Arbiters in eerste aanleg hadden het beroep op matiging afgewezen, en in appel voerde de aannemer aan dat de korting (of boete) gematigd dient te worden omdat 1) de opdrachtgever geen enkele schade heeft geleden als gevolg van de te late oplevering en 2) de opdrachtgever bij de aannemer de verwachting heeft gewekt dat zij de kortingsregeling niet zou toepassen.

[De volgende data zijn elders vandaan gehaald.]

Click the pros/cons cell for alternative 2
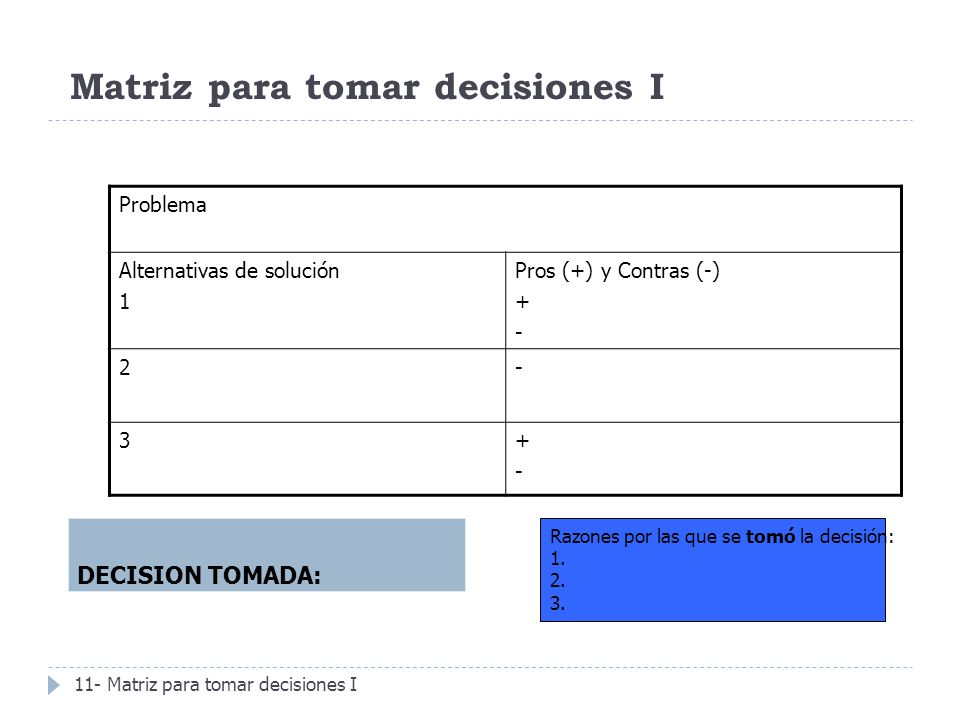960x720 pixels. (703, 386)
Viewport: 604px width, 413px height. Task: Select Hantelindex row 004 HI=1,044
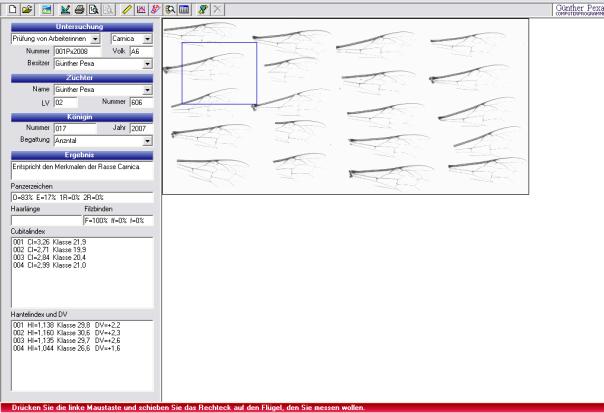click(60, 347)
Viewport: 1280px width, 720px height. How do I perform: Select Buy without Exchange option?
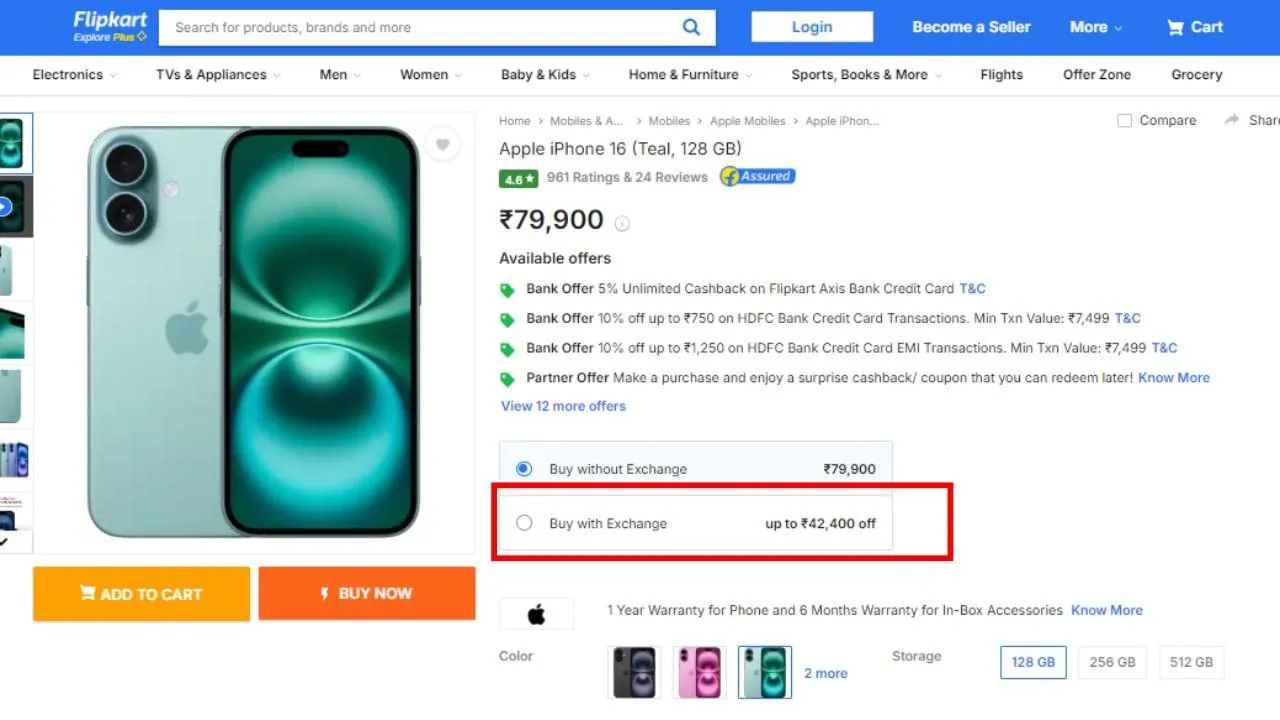tap(524, 468)
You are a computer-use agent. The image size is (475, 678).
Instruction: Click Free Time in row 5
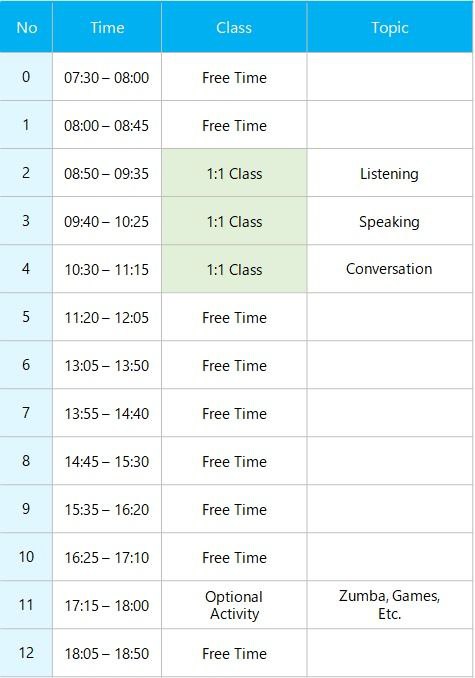pyautogui.click(x=234, y=317)
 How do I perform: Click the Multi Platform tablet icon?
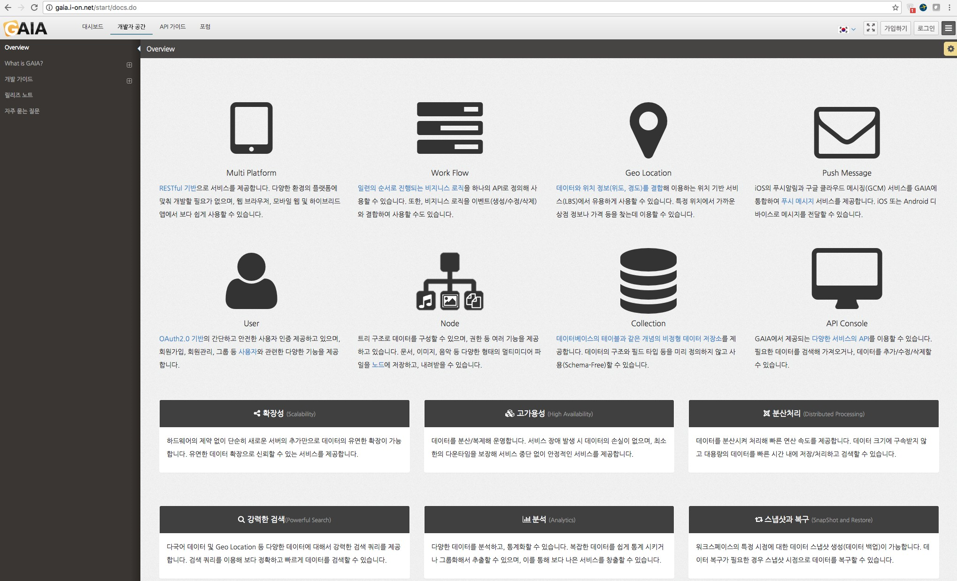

Ook bij appelarbiters vangt de aannemer bot. Het tweede punt kon de aannemer niet aannemelijk maken, en ten aanzien van het eerste punt oordelen arbiters dat er altijd wel sprake is van enige schade bij latere oplevering (denk alleen maar aan renteverlies), waarbij zij voor het overige aanknopen bij het uitgangspunt van de Hoge Raad dat matiging alleen aan de orde kan zijn als toepassing van een boetebeding in de gegeven omstandigheden tot een buitensporig en daarom onaanvaardbaar resultaat leidt.

In dit laatste verband verwijzen arbiters nog naar de gezichtspunten die door de Hoge Raad in dit kader zijn ontwikkeld: de verhouding tussen de werkelijke schade en de hoogte van de boete, de aard van de overeenkomst, de inhoud en strekking van het boetebeding en de omstandigheden waaronder het beding is ingeroepen.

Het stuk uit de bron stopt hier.